## Ação necessária
Transcreva integralmente o texto sobre o engenheiro Gurgel e sua fábrica de automóveis.

## Trecho do texto
* * *

11/02/2009 - 8:00
Gurgel, em foto de 1988 (acima), com o desenho de seu controvertido BR-800, o primeiro carro econômico feito no Brasil
O AMERICANO PRESTON Tucker e o engenheiro brasileiro João Augusto Conrado do Amaral Gurgel jamais se conheceram. Apesar disso, eles tinham muitas coisas em comum. A começar pelo espírito empreendedor e pela paixão por carros. Tucker teve sua saga filmada por Francis Coppola em Tucker – Um Homem e seu Sonho e morreu em 1956 sem viabilizar, em escala comercial, o Tucker Torpedo. Já Gurgel conseguiu a proeza de construir um carro 100% brasileiro. Da pequena fábrica da Gurgel Motores S.A., situada em Rio Claro (SP), saíram milhares de modelos como o jipe Carajás, o buggy X-12TR, o furgão X15, o utilitário Xavante, o elétrico Itaipu e o compacto BR-800, o primeiro automóvel a se beneficiar da lei de incentivo ao carro popular. Eles foram vendidos para cerca de 40 países. Apesar disso, Gurgel viu seu sonho desmoronar no início da década de 1990, exatamente quando estava no auge. Na época, ele chegou a estrelar uma campanha de televisão com o mote “Se Henry Ford o convidasse para ser seu sócio, você não aceitaria?” A ideia era garantir aos compradores de ações o direito de reverter parte do capital para a aquisição da primeira fornada de BR-800. Foi um sucesso. Oito mil pessoas subscreveram as ações, número expressivo para o tamanho da montadora. A Gurgel S.A., contudo, não aguentou a pressão. Parou de produzir em 1994 e faliu em 1996. Na sexta-feira 30, Gurgel morreu, aos 83 anos, em São Paulo, em decorrência de complicações ligadas ao mal de Alzheimer.

* * *

## Registros de dados coletados

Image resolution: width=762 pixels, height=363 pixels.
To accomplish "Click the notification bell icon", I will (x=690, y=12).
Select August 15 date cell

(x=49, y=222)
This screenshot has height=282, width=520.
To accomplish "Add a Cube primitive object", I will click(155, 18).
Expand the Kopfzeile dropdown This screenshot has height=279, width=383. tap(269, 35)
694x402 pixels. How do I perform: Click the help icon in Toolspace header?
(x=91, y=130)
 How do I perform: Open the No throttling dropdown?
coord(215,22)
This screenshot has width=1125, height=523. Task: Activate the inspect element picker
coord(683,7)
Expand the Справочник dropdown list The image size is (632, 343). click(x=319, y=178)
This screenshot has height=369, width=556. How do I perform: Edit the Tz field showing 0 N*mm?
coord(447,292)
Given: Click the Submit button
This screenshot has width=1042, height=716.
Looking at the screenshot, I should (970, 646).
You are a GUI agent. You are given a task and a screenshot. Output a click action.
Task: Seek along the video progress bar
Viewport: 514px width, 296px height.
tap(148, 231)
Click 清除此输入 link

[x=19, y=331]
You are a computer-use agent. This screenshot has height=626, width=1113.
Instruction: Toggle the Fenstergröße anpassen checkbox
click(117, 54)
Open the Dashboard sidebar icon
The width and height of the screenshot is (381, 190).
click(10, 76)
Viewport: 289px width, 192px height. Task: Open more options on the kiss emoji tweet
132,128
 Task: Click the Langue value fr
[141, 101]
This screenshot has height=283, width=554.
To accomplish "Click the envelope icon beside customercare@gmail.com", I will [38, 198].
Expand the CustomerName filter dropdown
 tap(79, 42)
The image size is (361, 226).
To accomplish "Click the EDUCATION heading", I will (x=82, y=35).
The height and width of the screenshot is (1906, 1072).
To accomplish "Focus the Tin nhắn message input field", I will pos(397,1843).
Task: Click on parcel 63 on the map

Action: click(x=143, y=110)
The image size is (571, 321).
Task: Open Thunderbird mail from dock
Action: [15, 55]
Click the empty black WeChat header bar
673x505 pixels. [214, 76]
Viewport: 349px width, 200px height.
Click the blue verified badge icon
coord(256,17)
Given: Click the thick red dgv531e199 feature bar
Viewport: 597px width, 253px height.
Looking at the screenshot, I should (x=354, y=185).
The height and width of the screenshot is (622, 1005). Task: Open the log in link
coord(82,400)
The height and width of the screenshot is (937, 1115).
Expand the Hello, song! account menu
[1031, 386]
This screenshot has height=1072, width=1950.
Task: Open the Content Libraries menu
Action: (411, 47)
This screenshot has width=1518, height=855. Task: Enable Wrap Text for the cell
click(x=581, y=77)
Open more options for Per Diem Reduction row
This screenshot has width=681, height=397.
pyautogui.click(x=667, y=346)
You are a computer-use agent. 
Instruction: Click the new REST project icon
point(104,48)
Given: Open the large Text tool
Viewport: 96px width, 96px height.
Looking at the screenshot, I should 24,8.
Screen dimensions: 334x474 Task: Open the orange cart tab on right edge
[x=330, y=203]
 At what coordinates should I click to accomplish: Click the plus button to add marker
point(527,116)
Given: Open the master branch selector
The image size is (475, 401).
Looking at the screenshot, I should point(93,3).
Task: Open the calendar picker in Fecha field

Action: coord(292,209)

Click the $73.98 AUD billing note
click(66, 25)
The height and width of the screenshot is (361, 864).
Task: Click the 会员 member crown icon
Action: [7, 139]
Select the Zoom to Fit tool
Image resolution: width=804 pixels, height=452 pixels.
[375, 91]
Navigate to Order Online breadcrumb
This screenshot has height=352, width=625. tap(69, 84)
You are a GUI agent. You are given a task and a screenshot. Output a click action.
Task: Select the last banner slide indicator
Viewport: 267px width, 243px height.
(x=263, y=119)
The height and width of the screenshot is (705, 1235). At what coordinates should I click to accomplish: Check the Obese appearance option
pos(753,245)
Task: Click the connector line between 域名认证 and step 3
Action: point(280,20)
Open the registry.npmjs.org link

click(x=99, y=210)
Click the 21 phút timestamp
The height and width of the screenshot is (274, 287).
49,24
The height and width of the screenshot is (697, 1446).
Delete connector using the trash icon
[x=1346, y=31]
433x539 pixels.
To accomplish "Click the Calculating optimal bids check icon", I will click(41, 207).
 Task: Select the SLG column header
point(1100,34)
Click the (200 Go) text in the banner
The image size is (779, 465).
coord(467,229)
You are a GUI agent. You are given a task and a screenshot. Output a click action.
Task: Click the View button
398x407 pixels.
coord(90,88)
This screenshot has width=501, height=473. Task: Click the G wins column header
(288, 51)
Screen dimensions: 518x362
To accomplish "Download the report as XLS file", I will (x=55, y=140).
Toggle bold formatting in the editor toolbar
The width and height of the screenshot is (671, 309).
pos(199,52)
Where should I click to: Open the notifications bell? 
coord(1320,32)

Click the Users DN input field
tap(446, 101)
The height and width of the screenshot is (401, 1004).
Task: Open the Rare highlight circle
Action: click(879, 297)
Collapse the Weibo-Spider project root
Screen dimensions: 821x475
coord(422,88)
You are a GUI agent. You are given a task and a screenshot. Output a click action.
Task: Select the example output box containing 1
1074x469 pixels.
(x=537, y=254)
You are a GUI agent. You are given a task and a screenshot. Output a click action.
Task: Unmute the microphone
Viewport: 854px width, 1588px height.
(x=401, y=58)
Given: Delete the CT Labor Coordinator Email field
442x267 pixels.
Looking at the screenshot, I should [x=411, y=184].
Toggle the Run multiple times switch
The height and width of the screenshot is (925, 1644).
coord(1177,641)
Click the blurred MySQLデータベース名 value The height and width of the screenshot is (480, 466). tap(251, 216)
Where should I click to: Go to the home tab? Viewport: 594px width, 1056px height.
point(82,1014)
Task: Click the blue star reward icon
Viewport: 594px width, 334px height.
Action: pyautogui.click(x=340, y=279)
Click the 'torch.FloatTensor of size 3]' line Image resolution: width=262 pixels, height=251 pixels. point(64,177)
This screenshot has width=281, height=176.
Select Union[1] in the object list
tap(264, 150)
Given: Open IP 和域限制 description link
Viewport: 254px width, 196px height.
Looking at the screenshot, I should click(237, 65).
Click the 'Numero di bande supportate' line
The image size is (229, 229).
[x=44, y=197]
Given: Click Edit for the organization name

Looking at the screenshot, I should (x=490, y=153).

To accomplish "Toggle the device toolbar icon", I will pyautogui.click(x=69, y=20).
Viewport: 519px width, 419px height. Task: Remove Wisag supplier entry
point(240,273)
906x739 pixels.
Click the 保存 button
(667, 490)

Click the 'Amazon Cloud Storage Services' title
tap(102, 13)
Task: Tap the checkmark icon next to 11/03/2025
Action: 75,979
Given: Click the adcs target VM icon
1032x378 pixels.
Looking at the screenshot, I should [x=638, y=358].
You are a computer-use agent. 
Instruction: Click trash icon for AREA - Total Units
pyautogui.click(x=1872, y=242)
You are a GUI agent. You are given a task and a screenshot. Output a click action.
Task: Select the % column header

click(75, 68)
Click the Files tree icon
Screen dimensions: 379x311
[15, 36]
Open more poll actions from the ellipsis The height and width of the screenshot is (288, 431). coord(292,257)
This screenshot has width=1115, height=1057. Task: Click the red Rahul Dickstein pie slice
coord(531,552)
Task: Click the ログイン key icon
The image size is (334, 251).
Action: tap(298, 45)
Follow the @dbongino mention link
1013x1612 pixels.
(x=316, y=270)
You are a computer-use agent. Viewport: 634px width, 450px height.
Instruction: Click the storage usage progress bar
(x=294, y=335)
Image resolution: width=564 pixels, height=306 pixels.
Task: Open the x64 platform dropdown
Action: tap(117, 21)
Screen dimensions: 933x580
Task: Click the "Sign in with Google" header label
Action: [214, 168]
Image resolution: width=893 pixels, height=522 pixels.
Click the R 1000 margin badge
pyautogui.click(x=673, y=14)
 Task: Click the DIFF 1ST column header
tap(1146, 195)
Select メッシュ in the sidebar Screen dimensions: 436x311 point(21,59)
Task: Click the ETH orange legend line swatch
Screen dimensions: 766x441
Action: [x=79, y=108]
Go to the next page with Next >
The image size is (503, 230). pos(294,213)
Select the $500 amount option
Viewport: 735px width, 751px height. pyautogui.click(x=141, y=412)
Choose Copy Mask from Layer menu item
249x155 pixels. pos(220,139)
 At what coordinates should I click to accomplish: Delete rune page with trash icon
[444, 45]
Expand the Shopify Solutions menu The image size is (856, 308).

* * *

## Resposta do exercício
11/02/2009 - 8:00
Gurgel, em foto de 1988 (acima), com o desenho de seu controvertido BR-800, o primeiro carro econômico feito no Brasil
O AMERICANO PRESTON Tucker e o engenheiro brasileiro João Augusto Conrado do Amaral Gurgel jamais se conheceram. Apesar disso, eles tinham muitas coisas em comum. A começar pelo espírito empreendedor e pela paixão por carros. Tucker teve sua saga filmada por Francis Coppola em Tucker – Um Homem e seu Sonho e morreu em 1956 sem viabilizar, em escala comercial, o Tucker Torpedo. Já Gurgel conseguiu a proeza de construir um carro 100% brasileiro. Da pequena fábrica da Gurgel Motores S.A., situada em Rio Claro (SP), saíram milhares de modelos como o jipe Carajás, o buggy X-12TR, o furgão X15, o utilitário Xavante, o elétrico Itaipu e o compacto BR-800, o primeiro automóvel a se beneficiar da lei de incentivo ao carro popular. Eles foram vendidos para cerca de 40 países. Apesar disso, Gurgel viu seu sonho desmoronar no início da década de 1990, exatamente quando estava no auge. Na época, ele chegou a estrelar uma campanha de televisão com o mote “Se Henry Ford o convidasse para ser seu sócio, você não aceitaria?” A ideia era garantir aos compradores de ações o direito de reverter parte do capital para a aquisição da primeira fornada de BR-800. Foi um sucesso. Oito mil pessoas subscreveram as ações, número expressivo para o tamanho da montadora. A Gurgel S.A., contudo, não aguentou a pressão. Parou de produzir em 1994 e faliu em 1996. Na sexta-feira 30, Gurgel morreu, aos 83 anos, em São Paulo, em decorrência de complicações ligadas ao mal de Alzheimer.